I will be lying to myself if I don’t admit that I feared death upon hearing that I had it. But as I accepted my fate, it was my family, mental and emotional health, possible treatments, and the quality of life that I was most concerned about post-surgery. But being diagnosed with any type of cancer would require your bravery, first of all, to help you through this journey. You should also arm yourself with faith, prayers, and acceptance for the challenges you will face head-on.The next lesson I’ve learned to realize is the value of genuine relationships in these trying times.
We have to face the reality that having cancer will alter your relationships with people—either they stay with you and your bond grows stronger for good, or they will ultimately abandon you.
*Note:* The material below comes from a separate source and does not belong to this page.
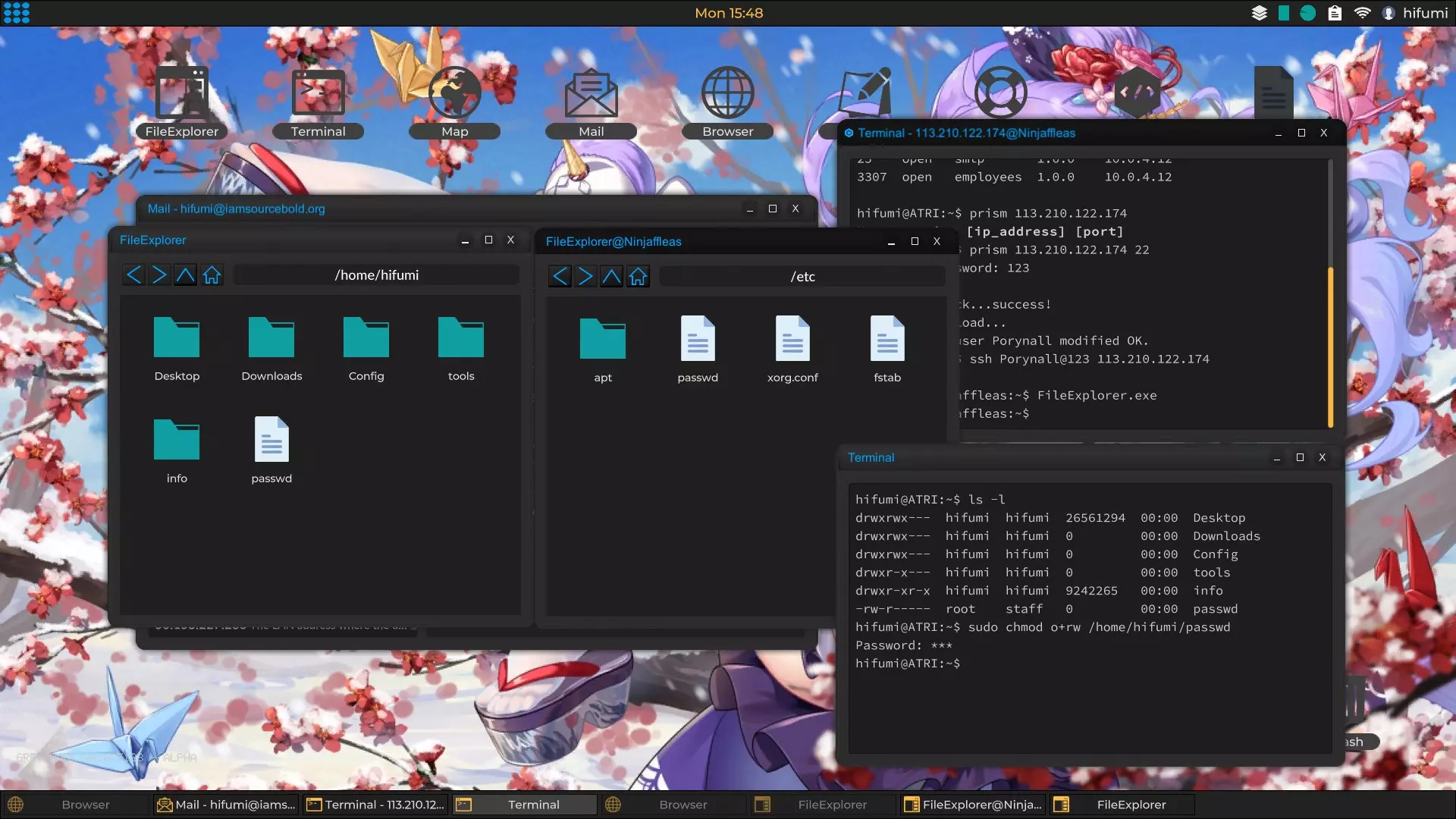Go to home in Ninjaffleas FileExplorer
The image size is (1456, 819).
(x=639, y=277)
This situation made me realize who my true friends are, those who never left my side during this lowest point of my life. Two of them were Raymond and most especially Marlo, my dear best friend, who has been my rock until now, encouraging and cheering me on as I faced every trial in my life—particularly this one.
Disappointments will come and definitely will be a part of it, but through this, you’ll better understand how to value people more, even the small moments in life that we have often taken for granted.
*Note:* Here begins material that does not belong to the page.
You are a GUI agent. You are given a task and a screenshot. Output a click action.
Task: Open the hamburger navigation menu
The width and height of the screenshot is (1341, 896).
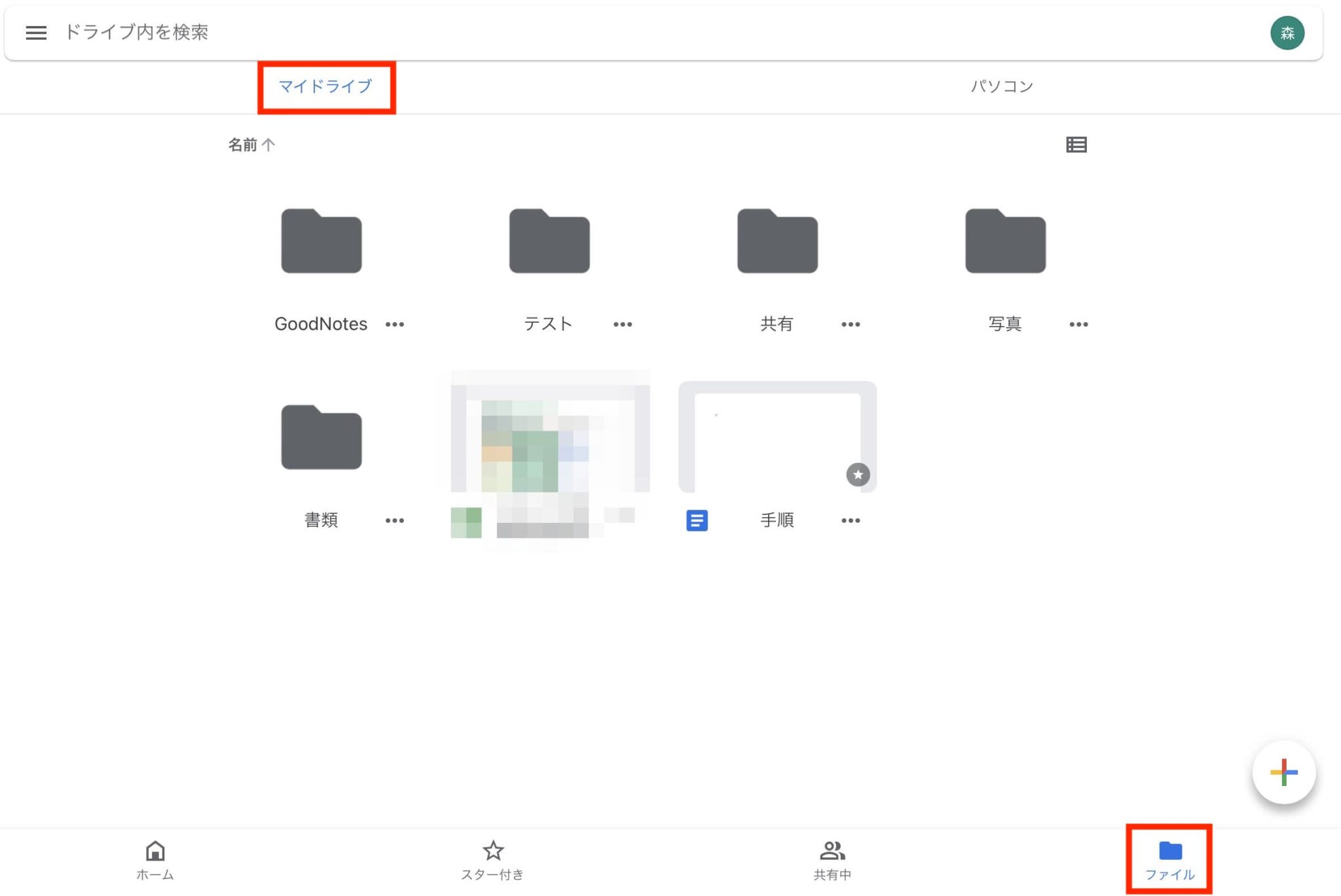[x=36, y=33]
Lastly, my final realizations include how much cancer is a financial, mental, and physical burden. While I consider myself a solid and resilient person, starting this journey was never easy. I was still grappling with my new life, especially as an advocate for my own needs and treatment—things that I wasn’t ready for, nor do I think anyone would be. You just need to take a deep breath and brace yourself for what’s to come.
To all the amazing ThyCa warriors out there, be your own advocate. Be your own hero.During your appointments, write down questions prior. Ask your health provider questions that really concern you, no need to rush things. Forgetfulness is part of the challenge, so it’s better to have a good reference in the future. It’s good to bring a friend or family member with you to ensure someone else is also hearing the answers. It’s much better to have someone who has unbiased thoughts and be a person who can share some queries with your doctors, too.
Learn to be patient as your body will undergo a significant change. It might take time to balance the exact amount of hormone replacement your body would need.Buckle up: It’s a bit of a bumpy ride ahead. But just relax and be at the moment.It is normal to feel down at some point as you adjust to your new life. Don’t let your anxiety and depression get the better of you. Having someone to talk to about your emotions during this life-changing journey can help ease the pain.
We have a lot of means to find support. I have found mine at Thyroid Cancer Support Group on Facebook and met many amazing friends worldwide. Special mention to Emily Baltazar Cordera, Philip Roxby, Greg Sable, Bilna Dalisay, and the late Martha, who has been there supporting me the entire time. We are all con-neck-ted to each other, after all, as we say. In addition, you need to build your own battalion, your medical team and people close to you will be your warriors in this battle.
Lastly, never lose hope. Live life to the fullest! My faith has revived me, giving me a renewed sense of purpose. When I was at the OR during my surgery, I was so scared and deep inside me, I haven’t entirely accepted that I am now in this situation, but I needed to.
I just closed my eyes and prayed, and that was something truly unbelievable. That prayer took me to a different realm, and I felt the divine grace of the Holy Spirit, who gave me strength during that time. I felt God’s presence, and it was indeed incredible.
During these times of uncertainty, as we navigate ourselves through this situation, may we remember the absolute presence of God.In all your troubles, God is always close that we can hear His divine whisper in our hearts. Let’s listen carefully and open ourselves to seeing the lesson in every situation that we are in.Faith is the key to be sure in life, and love is the primary evidence of our faith.